Goal
Rewrite the rows from the start of the records up to and including the line with "Action: click(1066, 184)", replacing "header label" with "column title" and leaving everything else as it is.

Extracted records
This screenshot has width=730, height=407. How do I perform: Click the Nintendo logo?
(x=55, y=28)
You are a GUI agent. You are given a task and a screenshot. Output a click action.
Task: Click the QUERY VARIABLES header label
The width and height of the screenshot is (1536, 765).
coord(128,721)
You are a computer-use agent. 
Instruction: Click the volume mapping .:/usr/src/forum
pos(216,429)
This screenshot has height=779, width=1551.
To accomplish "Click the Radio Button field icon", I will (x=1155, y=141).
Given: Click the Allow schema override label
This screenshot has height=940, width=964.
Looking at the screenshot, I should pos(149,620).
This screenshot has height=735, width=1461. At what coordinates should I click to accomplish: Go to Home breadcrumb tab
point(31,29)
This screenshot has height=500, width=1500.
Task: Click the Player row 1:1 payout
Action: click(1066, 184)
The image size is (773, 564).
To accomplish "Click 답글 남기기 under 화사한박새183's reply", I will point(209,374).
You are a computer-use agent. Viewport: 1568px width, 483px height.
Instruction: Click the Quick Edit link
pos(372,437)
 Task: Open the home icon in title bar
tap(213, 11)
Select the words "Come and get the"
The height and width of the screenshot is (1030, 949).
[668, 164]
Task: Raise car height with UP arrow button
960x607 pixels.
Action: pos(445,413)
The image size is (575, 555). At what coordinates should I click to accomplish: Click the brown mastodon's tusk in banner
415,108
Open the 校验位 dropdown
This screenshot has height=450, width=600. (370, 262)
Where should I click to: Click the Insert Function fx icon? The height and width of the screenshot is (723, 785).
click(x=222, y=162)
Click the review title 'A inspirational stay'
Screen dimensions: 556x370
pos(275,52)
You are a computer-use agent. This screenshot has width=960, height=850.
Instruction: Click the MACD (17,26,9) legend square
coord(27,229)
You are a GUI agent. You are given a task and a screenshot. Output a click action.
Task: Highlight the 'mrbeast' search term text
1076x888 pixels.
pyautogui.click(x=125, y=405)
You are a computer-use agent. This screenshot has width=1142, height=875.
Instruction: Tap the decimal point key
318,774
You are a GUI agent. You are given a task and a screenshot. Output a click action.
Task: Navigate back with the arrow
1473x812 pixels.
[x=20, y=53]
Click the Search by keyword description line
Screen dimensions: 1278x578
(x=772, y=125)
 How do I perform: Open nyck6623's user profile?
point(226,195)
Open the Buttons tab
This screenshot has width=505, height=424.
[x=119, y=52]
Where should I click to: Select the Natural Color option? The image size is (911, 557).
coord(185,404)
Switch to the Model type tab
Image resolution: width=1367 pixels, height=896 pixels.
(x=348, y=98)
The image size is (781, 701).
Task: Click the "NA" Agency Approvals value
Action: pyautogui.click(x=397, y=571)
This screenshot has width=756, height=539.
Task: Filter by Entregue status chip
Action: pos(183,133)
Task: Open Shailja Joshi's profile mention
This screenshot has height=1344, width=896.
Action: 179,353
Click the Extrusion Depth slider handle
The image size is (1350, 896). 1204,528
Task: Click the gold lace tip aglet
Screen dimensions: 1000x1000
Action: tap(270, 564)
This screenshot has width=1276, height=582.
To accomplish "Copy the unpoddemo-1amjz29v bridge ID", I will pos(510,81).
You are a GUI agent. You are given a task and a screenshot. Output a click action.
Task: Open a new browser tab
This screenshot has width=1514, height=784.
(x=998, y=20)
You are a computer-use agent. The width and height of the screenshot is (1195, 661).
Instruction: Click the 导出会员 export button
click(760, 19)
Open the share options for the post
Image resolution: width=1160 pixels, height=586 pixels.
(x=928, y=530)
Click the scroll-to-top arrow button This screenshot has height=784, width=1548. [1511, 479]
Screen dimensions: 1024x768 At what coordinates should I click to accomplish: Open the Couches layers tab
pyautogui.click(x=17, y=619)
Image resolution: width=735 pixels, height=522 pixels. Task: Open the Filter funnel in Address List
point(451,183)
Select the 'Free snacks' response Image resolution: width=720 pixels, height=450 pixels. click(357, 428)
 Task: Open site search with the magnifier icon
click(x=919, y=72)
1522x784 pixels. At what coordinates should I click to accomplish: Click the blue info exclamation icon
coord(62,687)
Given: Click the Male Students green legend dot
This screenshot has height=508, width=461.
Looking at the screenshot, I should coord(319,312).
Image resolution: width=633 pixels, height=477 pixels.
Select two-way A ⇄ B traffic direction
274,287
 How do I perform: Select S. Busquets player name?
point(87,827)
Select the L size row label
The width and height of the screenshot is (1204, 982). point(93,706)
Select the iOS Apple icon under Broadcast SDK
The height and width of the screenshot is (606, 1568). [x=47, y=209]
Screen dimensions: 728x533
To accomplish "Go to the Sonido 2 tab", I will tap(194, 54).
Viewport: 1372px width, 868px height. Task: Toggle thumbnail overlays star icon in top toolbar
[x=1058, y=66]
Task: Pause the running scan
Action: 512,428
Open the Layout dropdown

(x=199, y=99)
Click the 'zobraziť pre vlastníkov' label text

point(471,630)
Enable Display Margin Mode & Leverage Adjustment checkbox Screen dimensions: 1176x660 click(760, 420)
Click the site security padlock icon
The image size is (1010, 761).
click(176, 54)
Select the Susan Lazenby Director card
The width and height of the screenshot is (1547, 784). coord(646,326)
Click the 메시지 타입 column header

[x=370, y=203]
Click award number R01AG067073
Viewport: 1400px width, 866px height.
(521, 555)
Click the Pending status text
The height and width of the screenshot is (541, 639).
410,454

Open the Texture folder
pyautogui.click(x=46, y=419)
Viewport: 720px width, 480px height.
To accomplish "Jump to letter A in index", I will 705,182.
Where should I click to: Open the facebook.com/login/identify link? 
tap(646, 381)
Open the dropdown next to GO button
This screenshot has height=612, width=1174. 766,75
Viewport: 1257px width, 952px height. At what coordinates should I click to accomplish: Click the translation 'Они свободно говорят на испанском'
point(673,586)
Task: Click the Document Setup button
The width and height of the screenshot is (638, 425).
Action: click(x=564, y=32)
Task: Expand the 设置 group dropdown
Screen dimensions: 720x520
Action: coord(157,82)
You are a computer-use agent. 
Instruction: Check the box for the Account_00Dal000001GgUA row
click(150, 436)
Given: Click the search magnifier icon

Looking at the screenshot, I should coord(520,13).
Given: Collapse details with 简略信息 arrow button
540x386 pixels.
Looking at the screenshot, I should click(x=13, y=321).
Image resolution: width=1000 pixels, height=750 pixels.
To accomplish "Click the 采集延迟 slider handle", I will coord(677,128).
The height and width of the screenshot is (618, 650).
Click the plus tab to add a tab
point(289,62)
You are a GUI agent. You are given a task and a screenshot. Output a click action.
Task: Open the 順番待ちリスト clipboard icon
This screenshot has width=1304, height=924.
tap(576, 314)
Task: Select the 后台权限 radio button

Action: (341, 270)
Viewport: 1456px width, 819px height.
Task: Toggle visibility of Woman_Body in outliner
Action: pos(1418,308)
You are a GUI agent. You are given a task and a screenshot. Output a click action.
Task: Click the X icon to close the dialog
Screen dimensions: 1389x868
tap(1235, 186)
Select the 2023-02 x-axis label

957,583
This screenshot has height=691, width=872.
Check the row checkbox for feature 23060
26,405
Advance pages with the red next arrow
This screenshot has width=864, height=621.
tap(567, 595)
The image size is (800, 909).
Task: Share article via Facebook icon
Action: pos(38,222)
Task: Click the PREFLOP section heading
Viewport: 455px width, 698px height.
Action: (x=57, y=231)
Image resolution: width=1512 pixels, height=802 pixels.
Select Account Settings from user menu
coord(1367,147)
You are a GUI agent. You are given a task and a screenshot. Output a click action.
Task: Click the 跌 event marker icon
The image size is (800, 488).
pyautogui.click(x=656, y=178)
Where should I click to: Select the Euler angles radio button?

Response for this exercise
This screenshot has width=730, height=407. How do I perform: Click the Nintendo logo?
(x=55, y=28)
You are a GUI agent. You are given a task and a screenshot. Output a click action.
Task: Click the QUERY VARIABLES column title
The width and height of the screenshot is (1536, 765).
coord(128,721)
You are a computer-use agent. 
Instruction: Click the volume mapping .:/usr/src/forum
pos(216,429)
This screenshot has height=779, width=1551.
To accomplish "Click the Radio Button field icon", I will (x=1155, y=141).
Given: Click the Allow schema override label
This screenshot has height=940, width=964.
Looking at the screenshot, I should pos(149,620).
This screenshot has height=735, width=1461. At what coordinates should I click to accomplish: Go to Home breadcrumb tab
point(31,29)
This screenshot has height=500, width=1500.
Task: Click the Player row 1:1 payout
Action: click(1066, 184)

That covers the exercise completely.